Con il provvedimento n. 2014/105953, vengono emanate disposizioni di attuazione relative alla rilevazione ai fini fiscali di trasferimenti da e per l`estero di denaro, titoli e valori (c.d. Monitoraggio fiscale), di cui al D.L. 28/6/1990 n. 167, decreto da ultimo modificato dalla Legge 6 agosto 2013 n. 167.
È stato stabilito che entro il 31 ottobre 2014, i soggetti di cui agli all’articolo 12 del D.Lgs. n. 231/2007 (compresi i Consulenti del Lavoro) comunicano all’Agenzia delle Entrate, per l’inserimento delle caselle di posta elettronica certificata nel registro degli indirizzi elettronici di cui al punto 7 del provvedimento del 22 dicembre 2005, il proprio indirizzo di PEC, utilizzando il servizio Entratel o Fisco on line.
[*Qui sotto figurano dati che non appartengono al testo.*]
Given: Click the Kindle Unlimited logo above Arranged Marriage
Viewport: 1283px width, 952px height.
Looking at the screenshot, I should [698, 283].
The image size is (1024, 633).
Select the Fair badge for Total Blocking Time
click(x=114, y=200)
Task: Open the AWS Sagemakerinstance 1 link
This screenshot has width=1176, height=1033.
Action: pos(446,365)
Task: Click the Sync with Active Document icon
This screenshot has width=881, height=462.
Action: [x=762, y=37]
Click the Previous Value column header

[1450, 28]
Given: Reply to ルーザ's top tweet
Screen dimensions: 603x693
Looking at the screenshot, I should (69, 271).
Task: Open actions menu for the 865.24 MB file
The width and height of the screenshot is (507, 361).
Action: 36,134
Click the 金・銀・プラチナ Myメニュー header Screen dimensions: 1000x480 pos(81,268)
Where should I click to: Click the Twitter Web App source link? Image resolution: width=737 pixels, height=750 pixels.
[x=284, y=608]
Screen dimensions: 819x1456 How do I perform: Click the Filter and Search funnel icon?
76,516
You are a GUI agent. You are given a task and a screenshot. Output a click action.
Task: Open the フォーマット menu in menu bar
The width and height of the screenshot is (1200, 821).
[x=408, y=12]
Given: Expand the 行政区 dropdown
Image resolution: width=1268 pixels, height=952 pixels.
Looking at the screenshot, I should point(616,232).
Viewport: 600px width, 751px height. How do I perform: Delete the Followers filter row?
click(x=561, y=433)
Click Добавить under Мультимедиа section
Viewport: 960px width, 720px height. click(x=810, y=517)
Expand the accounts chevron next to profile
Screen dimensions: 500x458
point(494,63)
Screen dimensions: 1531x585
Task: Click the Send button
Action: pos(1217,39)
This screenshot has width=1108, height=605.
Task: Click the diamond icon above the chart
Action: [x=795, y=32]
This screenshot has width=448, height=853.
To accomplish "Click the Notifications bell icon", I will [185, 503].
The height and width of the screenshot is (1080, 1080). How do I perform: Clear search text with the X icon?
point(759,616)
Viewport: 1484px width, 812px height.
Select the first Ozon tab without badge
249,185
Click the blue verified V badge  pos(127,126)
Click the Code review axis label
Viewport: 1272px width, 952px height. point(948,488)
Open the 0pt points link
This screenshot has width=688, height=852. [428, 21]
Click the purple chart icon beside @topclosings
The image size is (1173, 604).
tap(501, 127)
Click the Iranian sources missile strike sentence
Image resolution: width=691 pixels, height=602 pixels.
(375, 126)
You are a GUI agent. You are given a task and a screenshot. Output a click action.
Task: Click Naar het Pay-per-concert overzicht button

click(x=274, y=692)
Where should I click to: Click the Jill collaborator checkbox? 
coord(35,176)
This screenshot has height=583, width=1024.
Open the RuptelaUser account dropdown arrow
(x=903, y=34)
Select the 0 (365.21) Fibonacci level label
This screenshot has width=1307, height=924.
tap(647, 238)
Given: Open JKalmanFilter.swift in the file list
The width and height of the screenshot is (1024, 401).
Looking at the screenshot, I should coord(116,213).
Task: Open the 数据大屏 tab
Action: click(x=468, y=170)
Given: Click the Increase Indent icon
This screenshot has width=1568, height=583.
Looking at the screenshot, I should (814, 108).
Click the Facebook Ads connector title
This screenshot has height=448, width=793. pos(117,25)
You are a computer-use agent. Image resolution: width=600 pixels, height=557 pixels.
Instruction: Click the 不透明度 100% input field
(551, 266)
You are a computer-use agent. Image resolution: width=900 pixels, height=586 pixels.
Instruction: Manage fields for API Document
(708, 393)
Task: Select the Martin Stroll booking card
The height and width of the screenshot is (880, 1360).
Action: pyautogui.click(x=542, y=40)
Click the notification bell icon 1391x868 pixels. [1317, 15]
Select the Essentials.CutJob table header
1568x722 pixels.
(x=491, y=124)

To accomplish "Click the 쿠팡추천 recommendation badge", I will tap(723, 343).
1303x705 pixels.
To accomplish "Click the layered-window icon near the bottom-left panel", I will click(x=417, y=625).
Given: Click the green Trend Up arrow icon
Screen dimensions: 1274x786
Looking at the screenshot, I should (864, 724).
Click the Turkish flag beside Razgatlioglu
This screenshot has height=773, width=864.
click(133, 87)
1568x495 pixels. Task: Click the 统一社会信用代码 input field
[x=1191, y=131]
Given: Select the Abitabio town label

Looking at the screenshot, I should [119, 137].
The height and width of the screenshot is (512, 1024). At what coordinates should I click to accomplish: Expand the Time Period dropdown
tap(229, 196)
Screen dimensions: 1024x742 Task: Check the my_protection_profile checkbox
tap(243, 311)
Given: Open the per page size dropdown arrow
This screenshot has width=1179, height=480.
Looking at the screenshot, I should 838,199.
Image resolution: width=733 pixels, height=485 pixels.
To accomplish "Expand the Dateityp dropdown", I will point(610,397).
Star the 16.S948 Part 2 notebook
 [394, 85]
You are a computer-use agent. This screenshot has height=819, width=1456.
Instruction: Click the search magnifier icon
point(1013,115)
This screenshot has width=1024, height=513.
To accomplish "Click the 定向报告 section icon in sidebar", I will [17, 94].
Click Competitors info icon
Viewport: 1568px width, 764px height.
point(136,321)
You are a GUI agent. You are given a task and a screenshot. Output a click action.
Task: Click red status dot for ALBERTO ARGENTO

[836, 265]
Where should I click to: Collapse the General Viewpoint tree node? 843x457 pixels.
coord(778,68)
Per completezza, si riporta uno stralcio dell’articolo 12 del D.Lgs. n. 231/2007, ai fini di un’ulteriore verifica:
“1. Ai fini del presente decreto per professionisti si intendono:
a) i soggetti iscritti nell’albo dei ragionieri e periti commerciali, nell’albo dei dottori commercialisti e nell’albo dei consulenti del lavoro;
b) ogni altro soggetto che rende i servizi forniti da periti, consulenti e altri soggetti che svolgono in maniera professionale attività in materia di contabilità e tributi;
c) i notai e gli avvocati quando, in nome o per conto dei propri clienti, compiono qualsiasi operazione di natura finanziaria o immobiliare e quando assistono i propri clienti nella predisposizione o nella realizzazione di operazioni riguardanti:
1) il trasferimento a qualsiasi titolo di diritti reali su beni immobili o attività economiche;
2) la gestione di denaro, strumenti finanziari o altri beni;
3) l’apertura o la gestione di conti bancari, libretti di deposito e conti di titoli;
4) l’organizzazione degli apporti necessari alla costituzione, alla gestione o all’amministrazione di società;
5) la costituzione, la gestione o l’amministrazione di società, enti, trust o soggetti giuridici analoghi;
d) i prestatori di servizi relativi a società e trust ad esclusione dei soggetti indicati dalle lettere a), b) e c).
2. L’obbligo di segnalazione di operazioni sospette di cui all’articolo 41 non si applica ai soggetti indicati nelle lettere a), b) e c) del comma 1 per le informazioni che essi ricevono da un loro cliente o ottengono riguardo allo stesso, nel corso dell’esame della posizione giuridica del loro cliente o dell’espletamento dei compiti di difesa o di rappresentanza del medesimo in un procedimento giudiziario o in relazione a tale procedimento, compresa la consulenza sull’eventualità di intentare o evitare un procedimento, ove tali informazioni siano ricevute o ottenute prima, durante o dopo il procedimento stesso.
3. Gli obblighi di cui al Titolo II, Capo I e II, non si osservano in relazione allo svolgimento della mera attività di redazione e/o di trasmissione della dichiarazione dei redditi e degli adempimenti in materia di amministrazione del personale di cui all’articolo 2, primo comma, della legge 11 gennaio 1979, n. 12″.